= EXERCISE PASSAGE =
How do we improve surgical training?
28 Jul 2015
Surgical services need to change. Seven-day care is required to reduce weekend mortality; integrating health and social care would help to care for older people with multiple conditions; and services providing complex surgery need rationalisation to improve outcomes for patients.
These changes inevitably require the development of new ways of working, and potentially a new workforce, which will challenge historically held views about professional boundaries.
We can either sit back and allow these changes and challenges to be addressed around us and without us, or we can engage with the service and the policy makers to ensure any changes benefit surgical patients, their quality of care, and their safety. To this end the College is engaging with the debates on the wider surgical team and changes to medical training. We see both as opportunities to address problems in surgical training, particularly in the early years.
No one who has any involvement with surgical training can deny that the quality of training that we deliver, particularly in the early years, is less than desirable. We can continue to debate the reasons for this; the European Working Time Regulations, the New Deal contract, shifts, rotas etc. or we can choose to do something about it.
Many national reviews have tried, and yet the GMC’s annual national training survey continues to demonstrate that surgical trainees are the unhappiest of all the medical specialties with their training.1 Satisfaction scores are particularly low for those in foundation and core training. This is hardly surprising given that an imbalance of service vs training results in trainees with little or no surgical experience in the first three years of training; gaps in rotas mean that training in daylight hours is diminished; shift patterns often result in trainers hardly seeing their trainees.2 These problems all need to be addressed with solutions that involve the whole surgical team, not just those who are medically qualified.
We already know of many examples across a variety of surgical units where other healthcare professionals have clearly defined roles within the team in delivering surgical care. We need to build on this and work with these colleagues to learn from these examples and encourage this trend to develop.

= EXERCISE DATA =
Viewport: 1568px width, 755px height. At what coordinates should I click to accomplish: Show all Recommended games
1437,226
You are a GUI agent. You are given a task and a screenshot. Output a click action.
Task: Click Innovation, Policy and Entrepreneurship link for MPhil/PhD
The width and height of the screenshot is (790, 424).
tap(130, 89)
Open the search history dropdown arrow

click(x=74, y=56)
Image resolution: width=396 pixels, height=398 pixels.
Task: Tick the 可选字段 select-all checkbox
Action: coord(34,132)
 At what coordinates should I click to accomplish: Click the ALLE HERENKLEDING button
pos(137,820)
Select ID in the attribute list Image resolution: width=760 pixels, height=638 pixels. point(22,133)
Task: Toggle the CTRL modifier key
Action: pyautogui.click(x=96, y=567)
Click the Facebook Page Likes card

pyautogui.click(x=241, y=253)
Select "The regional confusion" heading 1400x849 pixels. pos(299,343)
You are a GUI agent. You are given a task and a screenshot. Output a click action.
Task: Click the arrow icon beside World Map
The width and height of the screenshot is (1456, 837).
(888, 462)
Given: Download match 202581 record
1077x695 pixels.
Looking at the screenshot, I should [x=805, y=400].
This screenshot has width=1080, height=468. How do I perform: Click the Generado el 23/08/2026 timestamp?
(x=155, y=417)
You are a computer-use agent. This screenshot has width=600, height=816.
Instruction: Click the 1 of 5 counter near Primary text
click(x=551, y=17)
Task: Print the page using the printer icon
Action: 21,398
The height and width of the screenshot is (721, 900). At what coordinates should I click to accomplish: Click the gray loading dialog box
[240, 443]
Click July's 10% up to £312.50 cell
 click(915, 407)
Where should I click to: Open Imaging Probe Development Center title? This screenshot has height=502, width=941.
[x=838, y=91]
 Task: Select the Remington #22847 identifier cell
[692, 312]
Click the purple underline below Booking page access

= TASKS FOR THIS EXERCISE =
A. Copy the passage of the surgical training article word for word, from "How do we improve" up to and including "outcomes for patients.".
B. Write the next part of the article on improving surgical training, picking up after its final sentence.

= REPLIES =
A.
How do we improve surgical training?
28 Jul 2015
Surgical services need to change. Seven-day care is required to reduce weekend mortality; integrating health and social care would help to care for older people with multiple conditions; and services providing complex surgery need rationalisation to improve outcomes for patients.

B.
The College’s view is that it is time the profession came together to deliver the solutions. This is why we want to work with Health Education England around the wider surgical team and the ‘shape of training’ agenda. We wish to use these issues as vehicles to address the worst aspects of surgical training, celebrate the best, and drive innovation in the service to enhance care delivered to patients.
More contentiously, we cannot support a system that continues to produce sub-specialists when the clear service need is for surgeons who can deliver effective and safe emergency care. Of course we must ensure that specialist skills are available when needed by our patients and the debate around improved outcomes when a specialist rather than a generalist sees patients, when this is necessary, are well rehearsed and widely accepted. However, the balance of generalist versus specialists must be better matched with patient and service needs.
The opportunities are there to achieve a system which will provide better training, better support for both trainees and other members of the wider surgical team and ultimately to deliver better care for patients. While the road to achieving this will require commitment, innovative thinking and acceptance that change needs to happen, the future is bright for surgery.
Ian Eardley is Vice-President of the Royal College of Surgeons and a Consultant Urologist.
Karen Smith is Director of Professional and Clinical Standards at the Royal College of Surgeons.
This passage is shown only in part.